§ **EXERCISE DATA**
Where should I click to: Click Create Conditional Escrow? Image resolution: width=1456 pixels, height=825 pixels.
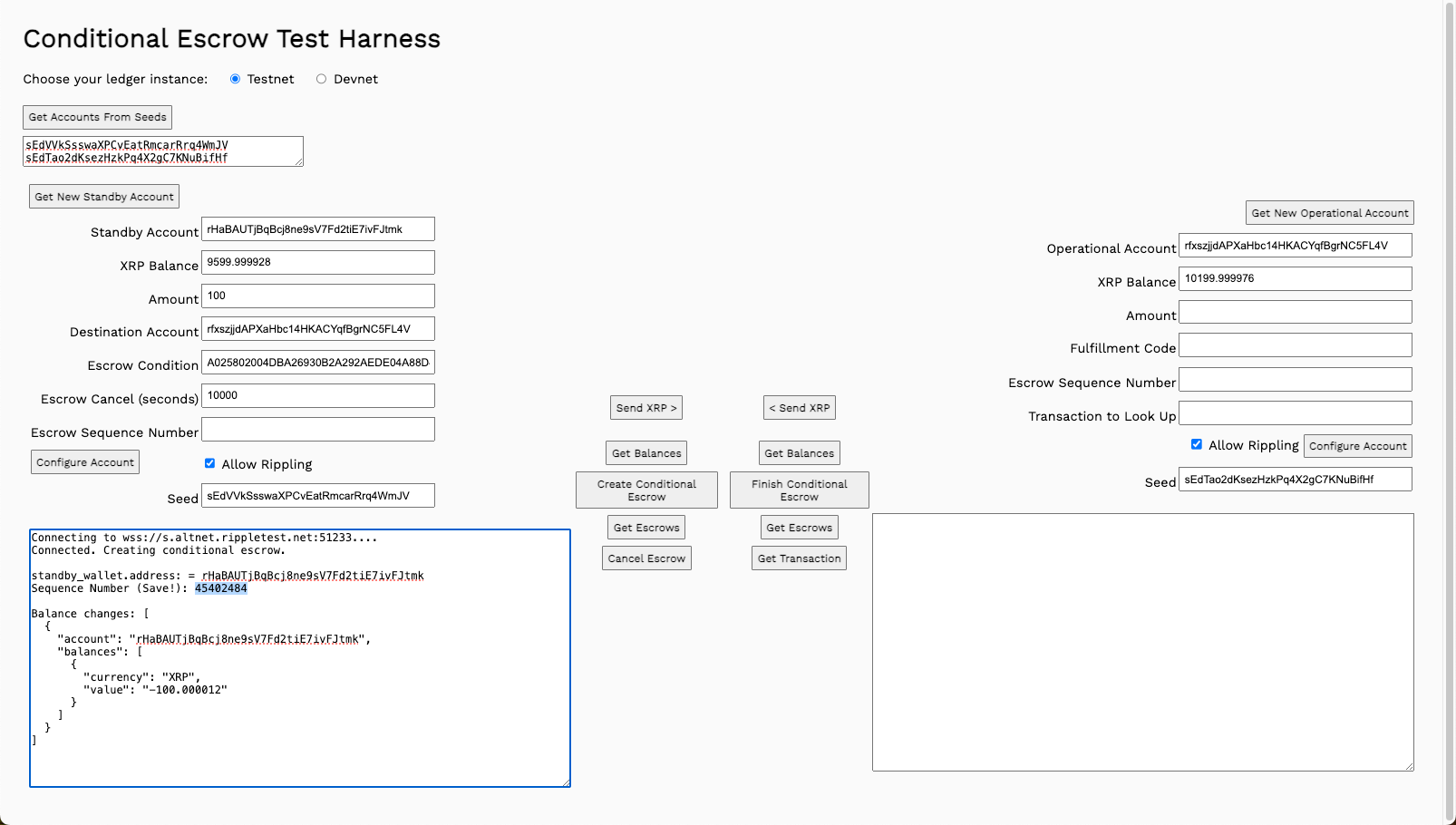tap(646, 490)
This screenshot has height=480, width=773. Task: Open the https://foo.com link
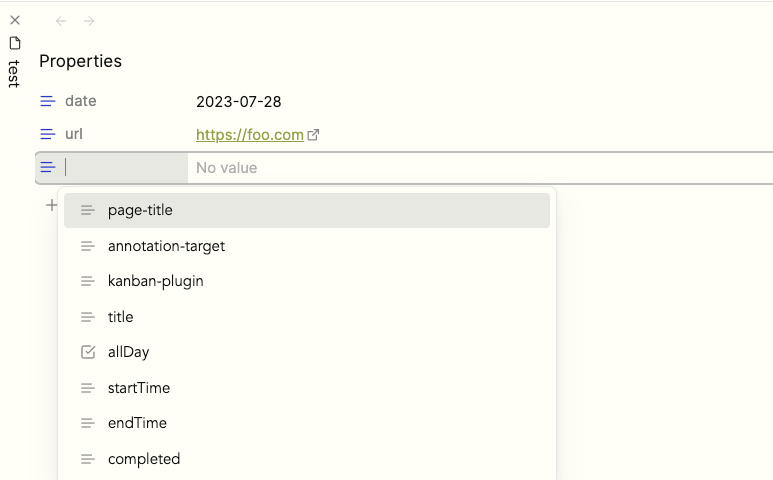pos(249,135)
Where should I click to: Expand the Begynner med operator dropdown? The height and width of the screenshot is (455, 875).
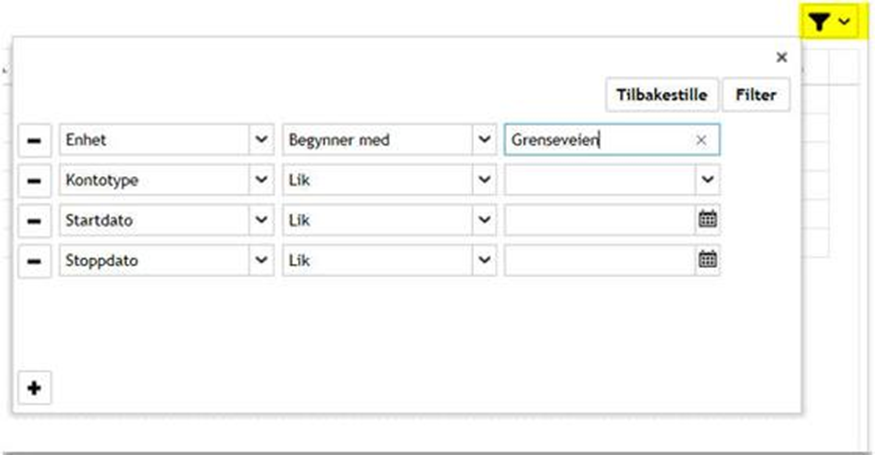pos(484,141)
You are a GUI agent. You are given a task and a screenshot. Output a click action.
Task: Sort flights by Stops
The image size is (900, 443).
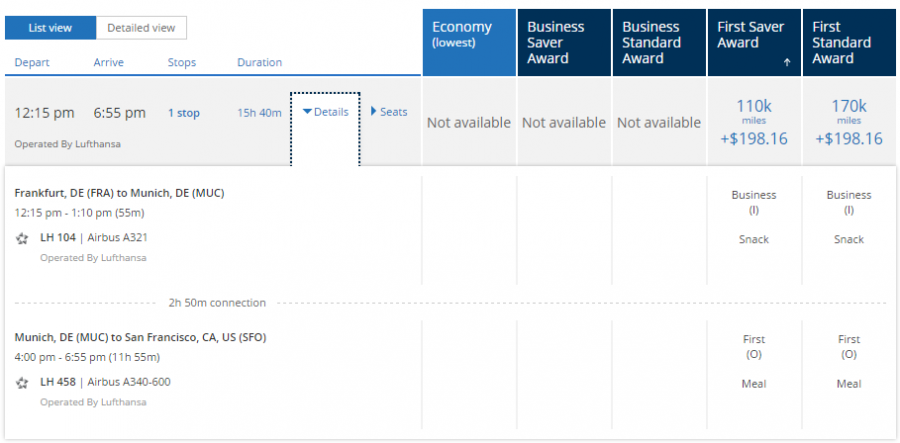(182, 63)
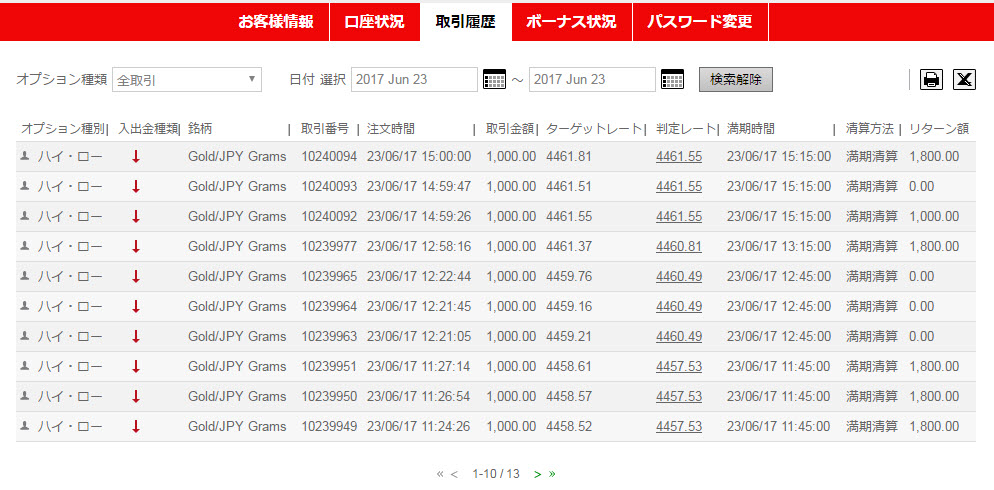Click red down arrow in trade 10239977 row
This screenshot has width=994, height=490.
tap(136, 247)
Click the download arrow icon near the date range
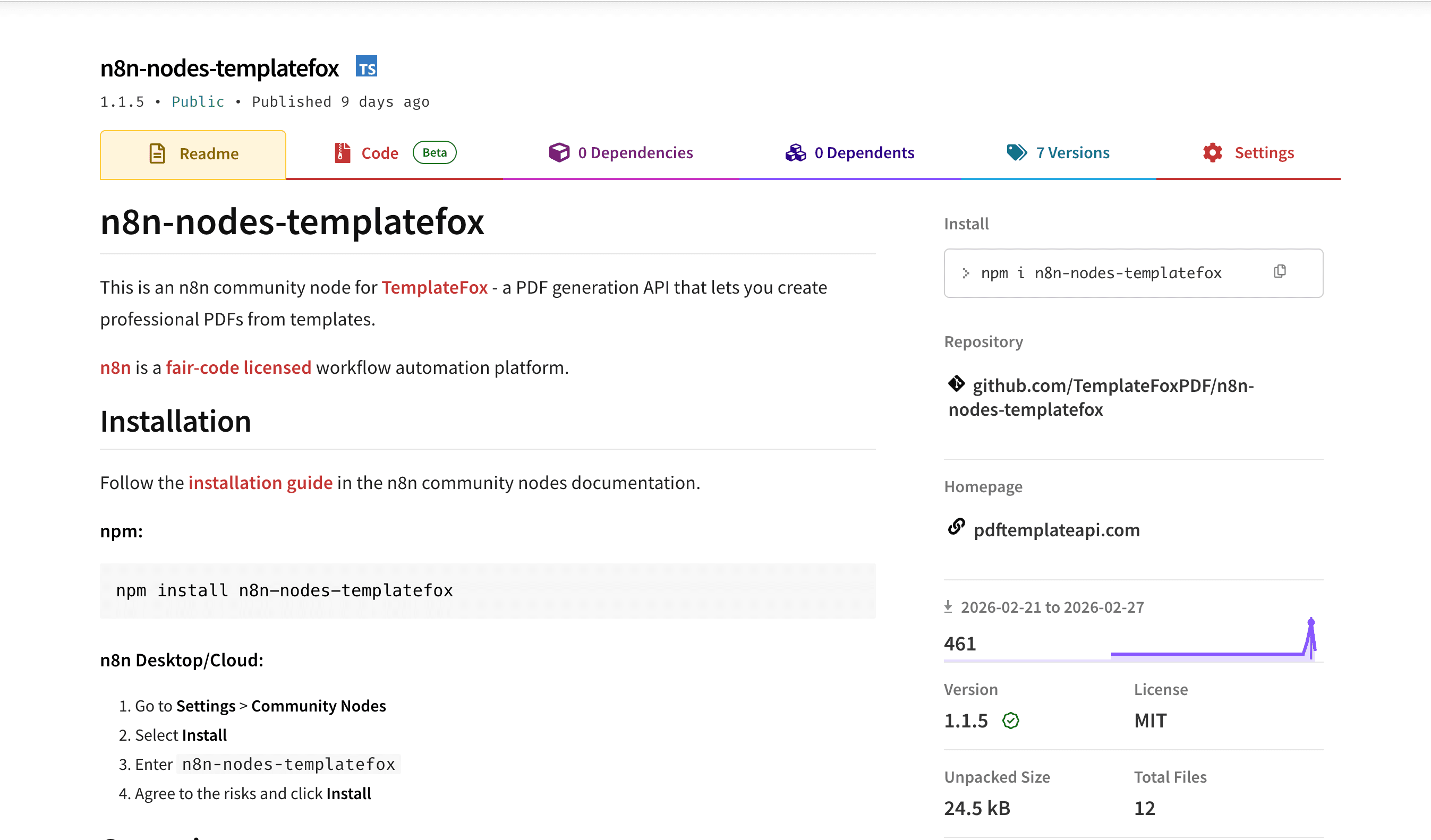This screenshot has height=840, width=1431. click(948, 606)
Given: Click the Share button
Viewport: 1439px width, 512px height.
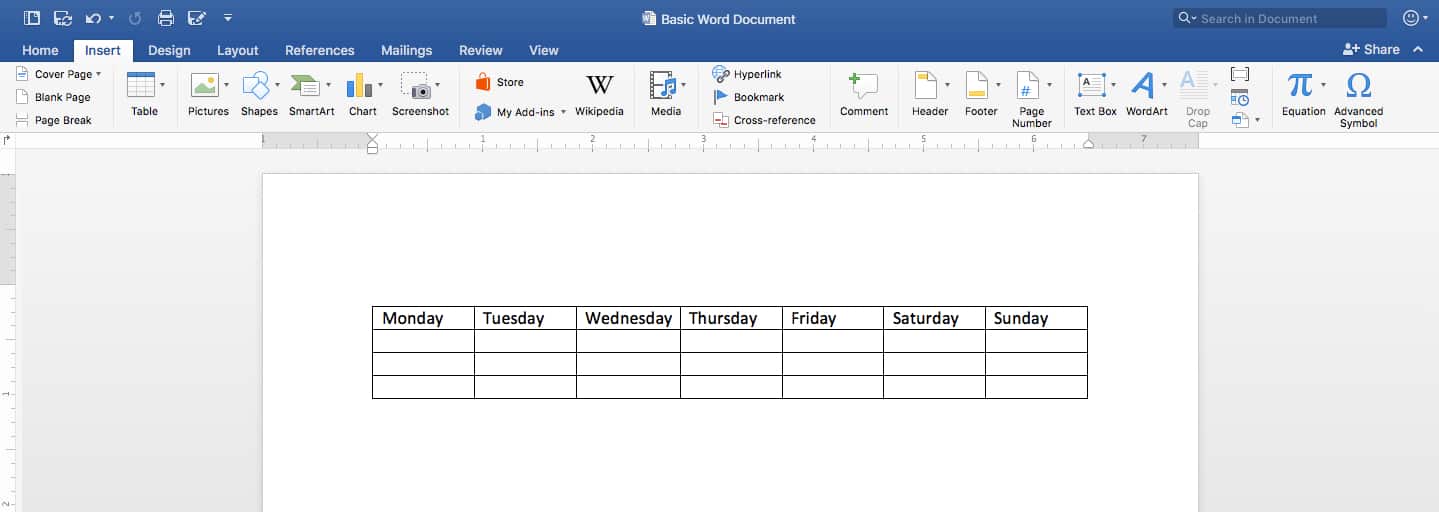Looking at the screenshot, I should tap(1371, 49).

§ **GIVEN REQUEST**
Can you copy out every line of the listing above word for word, leaving out the pictures?

§ **IN RESPONSE**
Where should I click to: Click Create Conditional Escrow? Image resolution: width=1456 pixels, height=825 pixels.
tap(646, 490)
This screenshot has height=480, width=773. Task: Open the https://foo.com link
pos(249,135)
Where should I click to: Expand the Begynner med operator dropdown? The height and width of the screenshot is (455, 875).
pos(484,141)
You are a GUI agent. You are given a task and a screenshot. Output a click action.
Task: Sort flights by Stops
The image size is (900, 443).
(182, 63)
Click red down arrow in trade 10239977 row
This screenshot has width=994, height=490.
tap(136, 247)
Click the download arrow icon near the date range
This screenshot has height=840, width=1431. click(948, 606)
Given: Click the Share button
Viewport: 1439px width, 512px height.
Looking at the screenshot, I should tap(1371, 49).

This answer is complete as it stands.